Saturday, June 28, 2014

Linear Probability Models for Skewed Distributions with High Mass Points

There are a lot of methods discussed in the literature related to modeling skewed distributions with high mass points including log transformations, two part models,  GLM etc. In some previous posts I have discussed linear probability models in the context of causal inference.  I've also discussed the use of quantile regression as a strategy to model highly skewed continuous and count data. Mullahy (2009) alludes to the use of quantile regression as well:

"Such concerns should translate into empirical strategies that target the high-end parameters of particular interest, e.g. models for Prob(y ≥ k | x) or quantile regression models"
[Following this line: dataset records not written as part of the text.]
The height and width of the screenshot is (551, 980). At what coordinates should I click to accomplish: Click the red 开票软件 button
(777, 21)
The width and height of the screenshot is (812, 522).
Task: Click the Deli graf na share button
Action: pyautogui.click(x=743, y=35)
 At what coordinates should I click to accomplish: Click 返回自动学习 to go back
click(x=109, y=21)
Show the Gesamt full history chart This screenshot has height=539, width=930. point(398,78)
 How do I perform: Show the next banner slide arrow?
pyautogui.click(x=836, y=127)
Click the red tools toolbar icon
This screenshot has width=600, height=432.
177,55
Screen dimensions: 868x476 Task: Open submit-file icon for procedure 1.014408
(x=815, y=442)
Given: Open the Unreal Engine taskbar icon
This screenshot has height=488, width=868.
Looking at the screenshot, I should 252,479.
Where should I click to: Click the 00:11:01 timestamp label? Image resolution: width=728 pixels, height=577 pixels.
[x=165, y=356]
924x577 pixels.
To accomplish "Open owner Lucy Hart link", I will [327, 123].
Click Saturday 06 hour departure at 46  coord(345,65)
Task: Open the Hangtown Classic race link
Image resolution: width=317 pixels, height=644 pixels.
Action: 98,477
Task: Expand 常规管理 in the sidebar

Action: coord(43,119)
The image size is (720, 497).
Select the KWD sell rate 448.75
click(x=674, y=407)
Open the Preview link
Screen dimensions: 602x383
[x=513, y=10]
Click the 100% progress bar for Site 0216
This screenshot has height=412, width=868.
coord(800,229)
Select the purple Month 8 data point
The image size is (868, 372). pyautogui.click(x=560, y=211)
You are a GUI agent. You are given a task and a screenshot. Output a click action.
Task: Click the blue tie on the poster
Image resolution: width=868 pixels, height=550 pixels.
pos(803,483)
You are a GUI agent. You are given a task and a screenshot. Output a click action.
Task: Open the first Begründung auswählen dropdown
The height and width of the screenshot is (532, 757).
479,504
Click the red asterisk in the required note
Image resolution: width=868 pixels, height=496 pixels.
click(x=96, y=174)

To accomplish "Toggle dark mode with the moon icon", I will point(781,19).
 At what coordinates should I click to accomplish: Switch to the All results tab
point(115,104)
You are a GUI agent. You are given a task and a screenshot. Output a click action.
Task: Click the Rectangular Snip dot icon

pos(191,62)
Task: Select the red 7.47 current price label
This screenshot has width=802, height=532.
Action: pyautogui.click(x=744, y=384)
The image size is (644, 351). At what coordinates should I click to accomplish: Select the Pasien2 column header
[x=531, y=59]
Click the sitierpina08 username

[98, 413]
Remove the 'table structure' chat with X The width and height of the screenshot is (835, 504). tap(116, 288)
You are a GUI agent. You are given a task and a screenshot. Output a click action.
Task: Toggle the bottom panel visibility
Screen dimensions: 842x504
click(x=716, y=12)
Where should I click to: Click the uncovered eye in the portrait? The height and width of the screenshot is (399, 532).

The focus on high end parameters  using linear probability models is mentioned in Angrist and Pischke (2009) :

"COP [conditional-on-positive] effects are sometimes motivated by a researcher's sense that when the outcome distribution has a mass point-that is, when it piles up on a particular value, such as zero-or has a heavily skewed distribution, or both, then an analysis of effects on averages misses something. Analysis of effects on averages indeed miss some things, such as changes in the probability of specific values or a shift in quantiles away from the median. But why not look at these distribution effects directly? Distribution outcomes include the likelihood that annual medical expenditures exceed zero, 100 dollars, 200 dollars, and so on. In other words, put 1[Yi > c] for different choices of c on the left hand side of the regression of interest...the idea of looking directly at distribution effects with linear probability models is illustrated by Angrist (2001),...Alternatively, if quantiles provide a focal point, we can use quantile regressions to model them."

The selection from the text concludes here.